----- MATERIAL PROVIDED

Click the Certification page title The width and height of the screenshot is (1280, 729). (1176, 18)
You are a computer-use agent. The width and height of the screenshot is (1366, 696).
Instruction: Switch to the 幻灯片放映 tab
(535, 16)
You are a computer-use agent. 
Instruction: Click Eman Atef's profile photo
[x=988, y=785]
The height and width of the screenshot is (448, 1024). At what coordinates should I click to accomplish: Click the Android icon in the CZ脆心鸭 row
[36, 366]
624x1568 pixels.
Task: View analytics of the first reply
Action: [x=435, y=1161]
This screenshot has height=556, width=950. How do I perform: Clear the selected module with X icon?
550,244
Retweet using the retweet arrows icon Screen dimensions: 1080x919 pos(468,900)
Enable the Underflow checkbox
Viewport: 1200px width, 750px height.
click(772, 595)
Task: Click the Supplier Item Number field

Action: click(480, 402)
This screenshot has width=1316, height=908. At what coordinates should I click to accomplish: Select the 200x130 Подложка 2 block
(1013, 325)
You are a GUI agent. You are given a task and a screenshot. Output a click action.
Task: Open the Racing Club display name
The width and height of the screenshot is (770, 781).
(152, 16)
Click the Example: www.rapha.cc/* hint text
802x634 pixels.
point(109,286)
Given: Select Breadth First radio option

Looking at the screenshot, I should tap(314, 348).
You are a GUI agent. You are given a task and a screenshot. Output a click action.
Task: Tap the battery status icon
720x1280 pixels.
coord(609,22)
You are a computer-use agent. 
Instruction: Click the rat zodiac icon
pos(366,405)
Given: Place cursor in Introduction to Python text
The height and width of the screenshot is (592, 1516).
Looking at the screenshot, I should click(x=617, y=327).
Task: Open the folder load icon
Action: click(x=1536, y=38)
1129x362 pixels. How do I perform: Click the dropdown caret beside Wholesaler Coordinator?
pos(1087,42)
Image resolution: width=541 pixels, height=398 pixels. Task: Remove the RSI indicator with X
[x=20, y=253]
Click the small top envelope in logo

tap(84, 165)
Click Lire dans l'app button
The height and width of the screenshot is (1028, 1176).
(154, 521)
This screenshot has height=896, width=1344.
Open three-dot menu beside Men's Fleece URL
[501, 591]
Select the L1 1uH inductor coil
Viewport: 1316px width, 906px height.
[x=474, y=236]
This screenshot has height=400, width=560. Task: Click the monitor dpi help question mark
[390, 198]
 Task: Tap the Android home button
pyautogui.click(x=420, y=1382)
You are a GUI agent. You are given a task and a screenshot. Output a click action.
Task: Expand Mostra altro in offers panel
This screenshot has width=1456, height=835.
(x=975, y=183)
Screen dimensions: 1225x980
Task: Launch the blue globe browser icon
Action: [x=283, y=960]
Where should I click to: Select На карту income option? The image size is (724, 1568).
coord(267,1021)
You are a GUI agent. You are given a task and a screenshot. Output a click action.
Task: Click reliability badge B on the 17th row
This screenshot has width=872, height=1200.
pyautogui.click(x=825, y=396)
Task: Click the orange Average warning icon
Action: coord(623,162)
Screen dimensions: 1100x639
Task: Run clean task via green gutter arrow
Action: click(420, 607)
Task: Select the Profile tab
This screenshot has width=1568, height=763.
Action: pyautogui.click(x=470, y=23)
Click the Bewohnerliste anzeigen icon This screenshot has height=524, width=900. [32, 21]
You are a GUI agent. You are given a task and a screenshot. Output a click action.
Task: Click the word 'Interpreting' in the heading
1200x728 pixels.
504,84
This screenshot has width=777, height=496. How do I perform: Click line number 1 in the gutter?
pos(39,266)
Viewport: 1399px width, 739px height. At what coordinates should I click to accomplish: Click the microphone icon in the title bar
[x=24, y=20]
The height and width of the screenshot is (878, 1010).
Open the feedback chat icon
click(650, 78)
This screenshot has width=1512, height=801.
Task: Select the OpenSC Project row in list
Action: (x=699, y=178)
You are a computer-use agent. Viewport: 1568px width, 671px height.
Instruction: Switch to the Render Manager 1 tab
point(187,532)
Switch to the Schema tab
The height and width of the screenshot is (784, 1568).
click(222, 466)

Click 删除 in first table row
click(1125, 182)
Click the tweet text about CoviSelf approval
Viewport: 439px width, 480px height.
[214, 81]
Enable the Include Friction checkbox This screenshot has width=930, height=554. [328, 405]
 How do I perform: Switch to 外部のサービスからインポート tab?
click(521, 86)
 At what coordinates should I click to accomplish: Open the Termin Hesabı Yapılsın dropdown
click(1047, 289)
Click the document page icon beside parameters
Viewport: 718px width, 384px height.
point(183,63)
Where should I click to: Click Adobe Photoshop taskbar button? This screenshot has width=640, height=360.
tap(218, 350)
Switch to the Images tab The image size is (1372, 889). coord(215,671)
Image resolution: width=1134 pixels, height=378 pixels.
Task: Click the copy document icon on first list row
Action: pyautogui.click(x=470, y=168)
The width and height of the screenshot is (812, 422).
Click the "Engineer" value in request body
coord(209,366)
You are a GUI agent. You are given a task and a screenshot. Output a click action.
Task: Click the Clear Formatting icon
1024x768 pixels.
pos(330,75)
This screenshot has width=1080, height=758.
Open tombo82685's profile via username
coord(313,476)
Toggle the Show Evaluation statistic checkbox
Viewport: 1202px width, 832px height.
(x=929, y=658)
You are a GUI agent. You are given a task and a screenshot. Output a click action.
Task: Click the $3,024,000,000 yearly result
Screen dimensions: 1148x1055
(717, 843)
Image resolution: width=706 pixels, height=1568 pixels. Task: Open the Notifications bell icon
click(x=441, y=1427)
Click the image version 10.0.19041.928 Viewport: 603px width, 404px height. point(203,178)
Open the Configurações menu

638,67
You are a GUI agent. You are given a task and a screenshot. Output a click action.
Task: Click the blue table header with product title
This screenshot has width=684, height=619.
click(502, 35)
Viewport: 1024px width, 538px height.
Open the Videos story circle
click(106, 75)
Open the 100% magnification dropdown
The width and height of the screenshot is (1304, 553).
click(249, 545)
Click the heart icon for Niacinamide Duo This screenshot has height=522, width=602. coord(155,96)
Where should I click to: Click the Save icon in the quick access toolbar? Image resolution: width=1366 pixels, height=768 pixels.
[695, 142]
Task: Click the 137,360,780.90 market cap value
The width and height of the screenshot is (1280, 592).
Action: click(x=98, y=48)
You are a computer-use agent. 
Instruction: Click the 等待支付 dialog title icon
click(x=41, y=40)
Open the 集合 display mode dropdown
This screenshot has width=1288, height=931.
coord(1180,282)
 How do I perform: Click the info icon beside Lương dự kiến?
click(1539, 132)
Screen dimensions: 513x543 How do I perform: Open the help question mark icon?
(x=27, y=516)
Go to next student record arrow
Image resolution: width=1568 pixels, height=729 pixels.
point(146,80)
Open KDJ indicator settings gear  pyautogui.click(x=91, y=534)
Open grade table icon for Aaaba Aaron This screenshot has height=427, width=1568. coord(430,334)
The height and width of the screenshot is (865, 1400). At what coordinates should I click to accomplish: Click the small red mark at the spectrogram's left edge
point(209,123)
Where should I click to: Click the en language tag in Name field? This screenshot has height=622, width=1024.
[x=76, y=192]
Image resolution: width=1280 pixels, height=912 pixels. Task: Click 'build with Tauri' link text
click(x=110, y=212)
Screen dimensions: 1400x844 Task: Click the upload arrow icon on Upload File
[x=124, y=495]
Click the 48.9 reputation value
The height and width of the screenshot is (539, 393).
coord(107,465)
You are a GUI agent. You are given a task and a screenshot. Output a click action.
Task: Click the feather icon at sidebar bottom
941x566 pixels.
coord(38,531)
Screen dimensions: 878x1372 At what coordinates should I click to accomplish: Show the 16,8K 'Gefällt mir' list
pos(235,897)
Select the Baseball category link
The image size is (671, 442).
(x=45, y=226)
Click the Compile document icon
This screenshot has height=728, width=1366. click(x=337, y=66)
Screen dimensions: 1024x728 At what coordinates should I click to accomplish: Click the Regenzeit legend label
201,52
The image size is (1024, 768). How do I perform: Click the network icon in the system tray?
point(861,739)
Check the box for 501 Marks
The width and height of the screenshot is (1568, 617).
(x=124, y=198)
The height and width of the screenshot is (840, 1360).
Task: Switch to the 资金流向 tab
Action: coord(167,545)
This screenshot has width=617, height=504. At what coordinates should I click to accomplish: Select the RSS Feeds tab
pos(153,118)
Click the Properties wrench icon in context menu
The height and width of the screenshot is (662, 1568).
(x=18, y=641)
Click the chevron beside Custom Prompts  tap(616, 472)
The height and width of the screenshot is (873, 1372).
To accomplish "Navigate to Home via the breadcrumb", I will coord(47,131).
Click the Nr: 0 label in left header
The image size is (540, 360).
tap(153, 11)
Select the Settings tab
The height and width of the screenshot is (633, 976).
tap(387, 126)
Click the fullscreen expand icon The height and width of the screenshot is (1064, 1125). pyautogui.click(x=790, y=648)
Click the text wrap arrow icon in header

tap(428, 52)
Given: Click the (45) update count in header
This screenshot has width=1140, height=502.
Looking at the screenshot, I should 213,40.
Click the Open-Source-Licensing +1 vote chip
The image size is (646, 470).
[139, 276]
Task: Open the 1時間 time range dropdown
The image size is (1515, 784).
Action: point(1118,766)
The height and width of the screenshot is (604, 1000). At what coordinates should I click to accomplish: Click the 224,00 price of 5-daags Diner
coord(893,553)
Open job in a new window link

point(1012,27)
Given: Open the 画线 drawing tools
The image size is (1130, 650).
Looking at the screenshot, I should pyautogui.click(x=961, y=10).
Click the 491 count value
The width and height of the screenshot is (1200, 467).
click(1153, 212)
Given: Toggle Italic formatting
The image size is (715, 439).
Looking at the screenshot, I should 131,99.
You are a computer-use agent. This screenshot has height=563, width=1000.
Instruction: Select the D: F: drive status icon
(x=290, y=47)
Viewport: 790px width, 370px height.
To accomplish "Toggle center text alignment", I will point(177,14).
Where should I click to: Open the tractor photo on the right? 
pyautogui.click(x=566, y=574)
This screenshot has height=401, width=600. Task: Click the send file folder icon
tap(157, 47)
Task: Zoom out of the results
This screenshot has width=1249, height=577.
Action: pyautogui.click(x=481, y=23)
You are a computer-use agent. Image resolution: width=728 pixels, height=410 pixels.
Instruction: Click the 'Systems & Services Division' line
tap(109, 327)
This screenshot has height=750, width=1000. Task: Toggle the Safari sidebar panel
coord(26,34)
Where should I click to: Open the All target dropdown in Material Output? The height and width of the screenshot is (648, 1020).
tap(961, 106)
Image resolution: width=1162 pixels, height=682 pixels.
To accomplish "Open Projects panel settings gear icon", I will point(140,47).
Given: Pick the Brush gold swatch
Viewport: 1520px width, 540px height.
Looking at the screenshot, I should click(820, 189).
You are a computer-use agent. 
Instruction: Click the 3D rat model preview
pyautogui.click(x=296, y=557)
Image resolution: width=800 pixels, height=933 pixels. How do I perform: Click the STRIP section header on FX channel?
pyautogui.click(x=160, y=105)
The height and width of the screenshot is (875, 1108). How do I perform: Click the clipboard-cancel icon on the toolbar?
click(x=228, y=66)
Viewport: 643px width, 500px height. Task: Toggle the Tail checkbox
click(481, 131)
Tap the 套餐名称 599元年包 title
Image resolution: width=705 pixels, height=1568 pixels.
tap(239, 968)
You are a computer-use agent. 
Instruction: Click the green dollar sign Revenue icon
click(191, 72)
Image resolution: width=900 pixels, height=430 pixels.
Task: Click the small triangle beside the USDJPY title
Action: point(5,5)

----------

PROBLEM STATEMENT. Looking only at the listing, say how many lines include "Enable"; reply with the number alone.

ANSWER SECTION. 2